### Page text
The Faculty of Arts and Sciences conferred its awards for teaching and mentorship during the final regular faculty meeting of the year, on May 5. Five-year Harvard College Professorships—for distinguished undergraduate teaching and advising, and graduate education (and accompanied by support for research and a semester of paid leave or summer salary)—were bestowed on: Katia Bertoldi, Danoff professor of applied mechanics; Glenda Carpio, professor of English and of African and African American studies; Cassandra Extavour, professor of organismic and evolutionary biology and of molecular and cellular biology; David S. Jones, Ackerman professor of the culture of medicine; and James Robson, Kralik and Lou professor of East Asian languages and civilizations. The complete list of honorands appears as a sidebar to harvardmag.com/remote-fasmtg-may-20.

 

Nota Bene

Old museum made new. The Harvard Semitic Museum, established in 1889, has become the Harvard Museum of the Ancient Near East, announced director Peter Der Manuelian, who is Bell professor of Egyptology (see harvardmag.com/near-east-museum-stela-17). The rebranding is meant to explain the holdings and scholarly purposes more accurately, he explained.

 

Pulitzer pair. Colson Whitehead ’91, winner of the 2017 Pulitzer Prize for his novel The Underground Railroad, repeated the feat for his newest work, The Nickel Boys. (He was profiled in “A Literary Chameleon,” September-October 2016, page 32, reported by Jesse McCarthy, now assistant professor of English and of African and African American studies). Jericho Brown, a Radcliffe Institute Fellow in 2009-2010, won the Pulitzer in poetry for The Tradition.

 

A community coronavirus casualty. Alfred “Fred” Joseph Iannacone Jr., proprietor of the Central Barber Shop, on Massachusetts Avenue hard by Harvard Law School and much of the engineering and applied sciences faculty, died April 20, at age 78, from COVID-19. He ran the shop for more than 50 years, according to family members’ account. Tarr Family professor of bioengineering and applied physics Kit Parker recalled, “Back when I had hair…Fred used to cut my hair.” The shop, he said, was central to the small businesses that serve the Harvard community—and “Fred was a really good dude among all of them.”

 

Radcliffe’s Virtual Fellows. The Radcliffe Institute for Advanced Study has announced its 42 fellows for the 2020-2021 academic year. The fellowship seems likely to be conducted virtually, but nine Harvard appointees will presumably be nearby: professor of government Christina L. Davis, professor of computer science Cynthia Dwork, assistant professor of education Jarvis R. Givens, professor of health policy David Hemenway, Burbank professor of political economy Torben Iversen, assistant professor of art history Shawon Kinew, professor of studies of women, gender, and sexuality and of African and African American studies Robert F. Reid-Pharr, The Custodian of the Two Holy Mosques professor of Islamic legal studies Kristen A. Stilt, and Robinson professor of mathematics Lauren K. Williams. Further details are available at harvardmag.com/rias-fellows-20.

### Exercise requirements
Using the Harvard news items, decide whether each statement agrees with the text. Answer yes or no for each, and quote the words that decide it. 1. The Harvard Semitic Museum was established in 1889. 2. The Radcliffe Institute named 24 fellows for the 2020-2021 academic year. 3. Jericho Brown won the Pulitzer Prize in fiction.

### Supplied records
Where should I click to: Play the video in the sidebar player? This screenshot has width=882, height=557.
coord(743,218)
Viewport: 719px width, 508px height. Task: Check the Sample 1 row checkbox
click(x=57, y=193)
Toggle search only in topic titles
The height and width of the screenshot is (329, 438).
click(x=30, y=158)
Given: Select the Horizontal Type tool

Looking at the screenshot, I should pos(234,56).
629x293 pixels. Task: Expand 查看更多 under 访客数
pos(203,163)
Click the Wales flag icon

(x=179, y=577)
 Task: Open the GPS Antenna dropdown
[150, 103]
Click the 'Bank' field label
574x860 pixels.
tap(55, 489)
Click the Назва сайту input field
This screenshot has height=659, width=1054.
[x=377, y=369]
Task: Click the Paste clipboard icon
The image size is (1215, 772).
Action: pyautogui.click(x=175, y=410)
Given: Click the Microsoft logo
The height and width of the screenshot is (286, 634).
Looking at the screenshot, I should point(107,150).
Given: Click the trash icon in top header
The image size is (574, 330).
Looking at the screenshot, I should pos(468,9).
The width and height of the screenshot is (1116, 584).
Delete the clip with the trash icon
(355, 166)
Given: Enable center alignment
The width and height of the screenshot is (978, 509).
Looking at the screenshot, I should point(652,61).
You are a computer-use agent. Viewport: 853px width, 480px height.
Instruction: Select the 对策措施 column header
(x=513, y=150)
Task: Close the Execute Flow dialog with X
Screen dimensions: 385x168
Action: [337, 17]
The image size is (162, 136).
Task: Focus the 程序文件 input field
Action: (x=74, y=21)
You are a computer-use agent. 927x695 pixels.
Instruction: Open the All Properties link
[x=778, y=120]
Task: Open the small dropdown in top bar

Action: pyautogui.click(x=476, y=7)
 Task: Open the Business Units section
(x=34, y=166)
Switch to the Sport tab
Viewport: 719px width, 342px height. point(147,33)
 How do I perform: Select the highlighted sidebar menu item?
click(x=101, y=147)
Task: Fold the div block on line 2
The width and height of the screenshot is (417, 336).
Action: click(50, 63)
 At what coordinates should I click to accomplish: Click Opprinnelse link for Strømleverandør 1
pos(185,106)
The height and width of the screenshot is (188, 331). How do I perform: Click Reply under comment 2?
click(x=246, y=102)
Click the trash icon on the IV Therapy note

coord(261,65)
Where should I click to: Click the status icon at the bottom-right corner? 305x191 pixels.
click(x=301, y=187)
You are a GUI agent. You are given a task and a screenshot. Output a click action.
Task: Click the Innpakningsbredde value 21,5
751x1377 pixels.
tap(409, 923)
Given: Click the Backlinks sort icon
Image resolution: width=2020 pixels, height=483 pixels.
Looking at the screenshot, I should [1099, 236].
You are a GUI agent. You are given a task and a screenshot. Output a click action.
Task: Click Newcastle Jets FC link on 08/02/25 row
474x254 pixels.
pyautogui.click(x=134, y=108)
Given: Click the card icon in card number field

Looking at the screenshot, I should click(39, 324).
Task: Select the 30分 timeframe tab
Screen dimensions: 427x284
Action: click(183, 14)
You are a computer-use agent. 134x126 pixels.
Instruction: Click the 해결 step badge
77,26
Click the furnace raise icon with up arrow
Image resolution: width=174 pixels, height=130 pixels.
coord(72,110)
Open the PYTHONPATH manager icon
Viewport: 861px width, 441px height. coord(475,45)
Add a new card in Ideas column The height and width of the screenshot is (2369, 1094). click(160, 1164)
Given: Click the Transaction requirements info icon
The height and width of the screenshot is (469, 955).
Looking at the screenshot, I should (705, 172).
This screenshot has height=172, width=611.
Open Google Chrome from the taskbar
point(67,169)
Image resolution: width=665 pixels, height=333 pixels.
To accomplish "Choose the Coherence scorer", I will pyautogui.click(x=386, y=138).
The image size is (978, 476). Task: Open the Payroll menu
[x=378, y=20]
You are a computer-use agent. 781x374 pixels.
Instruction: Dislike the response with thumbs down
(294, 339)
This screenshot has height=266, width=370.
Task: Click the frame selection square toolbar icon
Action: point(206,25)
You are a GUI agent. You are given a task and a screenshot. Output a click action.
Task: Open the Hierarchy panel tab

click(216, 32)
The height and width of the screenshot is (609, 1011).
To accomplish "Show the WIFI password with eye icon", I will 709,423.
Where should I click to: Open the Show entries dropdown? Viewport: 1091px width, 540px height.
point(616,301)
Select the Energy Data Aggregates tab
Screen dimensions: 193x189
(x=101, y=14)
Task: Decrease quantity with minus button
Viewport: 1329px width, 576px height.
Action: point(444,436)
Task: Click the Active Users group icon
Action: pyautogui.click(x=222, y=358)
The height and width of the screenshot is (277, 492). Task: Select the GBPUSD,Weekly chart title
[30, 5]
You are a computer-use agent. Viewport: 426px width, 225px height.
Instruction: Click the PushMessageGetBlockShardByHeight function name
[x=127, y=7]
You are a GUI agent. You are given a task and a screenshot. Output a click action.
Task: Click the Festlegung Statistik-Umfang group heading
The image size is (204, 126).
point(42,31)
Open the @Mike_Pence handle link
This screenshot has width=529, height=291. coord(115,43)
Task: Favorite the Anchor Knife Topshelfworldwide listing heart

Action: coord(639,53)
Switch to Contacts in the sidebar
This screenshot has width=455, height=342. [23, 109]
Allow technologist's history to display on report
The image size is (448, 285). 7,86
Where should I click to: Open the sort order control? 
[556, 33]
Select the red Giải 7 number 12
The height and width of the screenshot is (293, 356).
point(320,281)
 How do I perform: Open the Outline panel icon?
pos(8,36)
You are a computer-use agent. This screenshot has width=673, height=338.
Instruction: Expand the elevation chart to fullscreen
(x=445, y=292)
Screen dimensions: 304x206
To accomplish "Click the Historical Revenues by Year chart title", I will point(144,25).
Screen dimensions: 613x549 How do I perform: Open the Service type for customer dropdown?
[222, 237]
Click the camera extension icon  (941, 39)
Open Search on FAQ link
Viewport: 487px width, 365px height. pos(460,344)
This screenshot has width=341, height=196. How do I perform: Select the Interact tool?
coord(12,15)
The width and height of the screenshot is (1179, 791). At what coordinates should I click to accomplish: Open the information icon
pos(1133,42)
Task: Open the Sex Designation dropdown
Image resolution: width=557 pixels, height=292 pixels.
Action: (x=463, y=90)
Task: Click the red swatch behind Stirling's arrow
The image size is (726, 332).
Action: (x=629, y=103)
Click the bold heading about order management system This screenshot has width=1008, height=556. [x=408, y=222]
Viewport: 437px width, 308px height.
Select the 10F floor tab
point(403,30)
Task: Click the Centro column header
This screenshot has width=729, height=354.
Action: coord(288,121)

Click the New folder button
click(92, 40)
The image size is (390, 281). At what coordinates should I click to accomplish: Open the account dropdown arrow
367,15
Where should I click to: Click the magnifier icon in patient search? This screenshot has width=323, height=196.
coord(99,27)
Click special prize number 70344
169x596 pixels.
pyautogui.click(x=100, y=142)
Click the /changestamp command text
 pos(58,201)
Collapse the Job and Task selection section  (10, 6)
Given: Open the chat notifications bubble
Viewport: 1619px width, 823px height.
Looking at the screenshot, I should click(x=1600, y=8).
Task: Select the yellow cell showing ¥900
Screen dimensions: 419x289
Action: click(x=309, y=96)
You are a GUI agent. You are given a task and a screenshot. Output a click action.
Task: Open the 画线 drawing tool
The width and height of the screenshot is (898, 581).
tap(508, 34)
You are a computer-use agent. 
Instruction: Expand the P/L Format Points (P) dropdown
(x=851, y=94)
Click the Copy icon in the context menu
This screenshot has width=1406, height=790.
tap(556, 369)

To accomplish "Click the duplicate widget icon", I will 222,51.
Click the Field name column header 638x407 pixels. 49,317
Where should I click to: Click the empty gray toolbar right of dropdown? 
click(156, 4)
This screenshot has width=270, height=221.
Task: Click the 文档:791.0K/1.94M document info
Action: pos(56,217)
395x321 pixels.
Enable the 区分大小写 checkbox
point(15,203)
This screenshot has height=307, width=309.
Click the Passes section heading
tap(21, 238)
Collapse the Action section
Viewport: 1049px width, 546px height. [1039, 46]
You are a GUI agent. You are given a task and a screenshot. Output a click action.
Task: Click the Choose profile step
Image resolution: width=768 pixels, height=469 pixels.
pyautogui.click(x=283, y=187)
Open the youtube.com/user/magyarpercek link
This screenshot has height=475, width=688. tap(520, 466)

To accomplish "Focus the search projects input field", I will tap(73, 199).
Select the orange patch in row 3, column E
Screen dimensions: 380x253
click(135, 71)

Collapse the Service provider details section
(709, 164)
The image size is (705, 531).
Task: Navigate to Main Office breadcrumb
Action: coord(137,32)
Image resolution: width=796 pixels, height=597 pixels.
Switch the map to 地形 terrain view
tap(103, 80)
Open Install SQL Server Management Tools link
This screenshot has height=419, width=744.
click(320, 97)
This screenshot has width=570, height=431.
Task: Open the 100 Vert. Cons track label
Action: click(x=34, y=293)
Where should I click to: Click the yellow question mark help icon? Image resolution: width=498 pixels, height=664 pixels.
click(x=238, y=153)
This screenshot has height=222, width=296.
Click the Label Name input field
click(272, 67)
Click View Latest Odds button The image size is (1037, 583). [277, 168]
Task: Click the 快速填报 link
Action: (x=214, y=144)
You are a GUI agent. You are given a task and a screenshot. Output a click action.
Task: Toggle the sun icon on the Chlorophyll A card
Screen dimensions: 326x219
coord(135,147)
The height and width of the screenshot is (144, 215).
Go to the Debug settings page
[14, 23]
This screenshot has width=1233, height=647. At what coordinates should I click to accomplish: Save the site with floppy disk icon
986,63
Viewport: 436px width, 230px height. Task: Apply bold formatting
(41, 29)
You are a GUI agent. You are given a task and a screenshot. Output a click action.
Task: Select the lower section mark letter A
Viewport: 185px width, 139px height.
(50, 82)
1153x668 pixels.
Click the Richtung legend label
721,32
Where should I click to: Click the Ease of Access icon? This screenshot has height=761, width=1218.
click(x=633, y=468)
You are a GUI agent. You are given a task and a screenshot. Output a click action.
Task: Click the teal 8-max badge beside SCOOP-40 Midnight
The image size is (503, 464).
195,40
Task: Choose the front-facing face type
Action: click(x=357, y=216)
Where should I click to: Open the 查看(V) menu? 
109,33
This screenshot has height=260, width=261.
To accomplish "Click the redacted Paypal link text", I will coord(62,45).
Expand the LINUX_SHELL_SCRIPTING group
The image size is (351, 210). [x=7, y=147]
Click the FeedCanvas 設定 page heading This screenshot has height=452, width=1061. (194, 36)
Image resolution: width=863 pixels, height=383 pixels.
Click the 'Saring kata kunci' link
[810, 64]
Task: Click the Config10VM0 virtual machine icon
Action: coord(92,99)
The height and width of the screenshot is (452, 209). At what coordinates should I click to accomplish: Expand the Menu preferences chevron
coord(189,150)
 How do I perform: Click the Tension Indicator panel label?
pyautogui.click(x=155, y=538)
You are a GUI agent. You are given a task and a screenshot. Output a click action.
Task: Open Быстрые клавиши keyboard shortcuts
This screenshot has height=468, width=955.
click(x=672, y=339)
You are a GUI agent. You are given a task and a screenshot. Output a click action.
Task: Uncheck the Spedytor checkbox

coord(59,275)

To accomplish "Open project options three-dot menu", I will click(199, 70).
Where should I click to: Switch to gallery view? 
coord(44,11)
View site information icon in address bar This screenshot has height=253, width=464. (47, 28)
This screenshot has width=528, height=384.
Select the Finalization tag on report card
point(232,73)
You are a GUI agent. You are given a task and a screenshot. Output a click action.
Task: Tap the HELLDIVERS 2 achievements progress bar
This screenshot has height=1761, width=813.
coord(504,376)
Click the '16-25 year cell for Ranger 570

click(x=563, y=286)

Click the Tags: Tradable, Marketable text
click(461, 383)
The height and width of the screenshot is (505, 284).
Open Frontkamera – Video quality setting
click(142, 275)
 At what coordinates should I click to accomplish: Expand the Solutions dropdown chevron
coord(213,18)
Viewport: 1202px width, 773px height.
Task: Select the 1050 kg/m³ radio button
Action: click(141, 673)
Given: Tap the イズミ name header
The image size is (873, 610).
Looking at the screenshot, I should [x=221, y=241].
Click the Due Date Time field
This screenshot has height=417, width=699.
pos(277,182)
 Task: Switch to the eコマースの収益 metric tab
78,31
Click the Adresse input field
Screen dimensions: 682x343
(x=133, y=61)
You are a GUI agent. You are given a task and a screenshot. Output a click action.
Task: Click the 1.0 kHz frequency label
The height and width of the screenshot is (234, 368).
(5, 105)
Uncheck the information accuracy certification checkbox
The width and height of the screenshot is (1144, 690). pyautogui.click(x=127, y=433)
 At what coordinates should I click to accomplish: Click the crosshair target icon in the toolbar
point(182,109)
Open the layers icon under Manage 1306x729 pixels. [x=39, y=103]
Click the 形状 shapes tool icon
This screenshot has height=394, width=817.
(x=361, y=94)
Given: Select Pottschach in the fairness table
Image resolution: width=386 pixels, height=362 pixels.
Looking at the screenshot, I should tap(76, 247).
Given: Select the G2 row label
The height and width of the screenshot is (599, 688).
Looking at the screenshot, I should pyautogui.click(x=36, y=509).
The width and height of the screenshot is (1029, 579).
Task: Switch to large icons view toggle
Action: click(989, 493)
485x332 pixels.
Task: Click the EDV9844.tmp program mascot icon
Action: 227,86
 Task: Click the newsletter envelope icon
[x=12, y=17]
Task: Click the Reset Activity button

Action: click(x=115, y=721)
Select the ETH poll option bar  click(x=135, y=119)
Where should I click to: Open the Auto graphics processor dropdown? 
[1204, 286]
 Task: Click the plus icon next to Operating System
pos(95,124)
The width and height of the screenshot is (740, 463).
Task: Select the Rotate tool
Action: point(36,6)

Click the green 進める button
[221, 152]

### Output
1. Yes: "The Harvard Semitic Museum, established in 1889"
2. No: "has announced its 42 fellows for the 2020-2021 academic year"
3. No: "won the Pulitzer in poetry for The Tradition"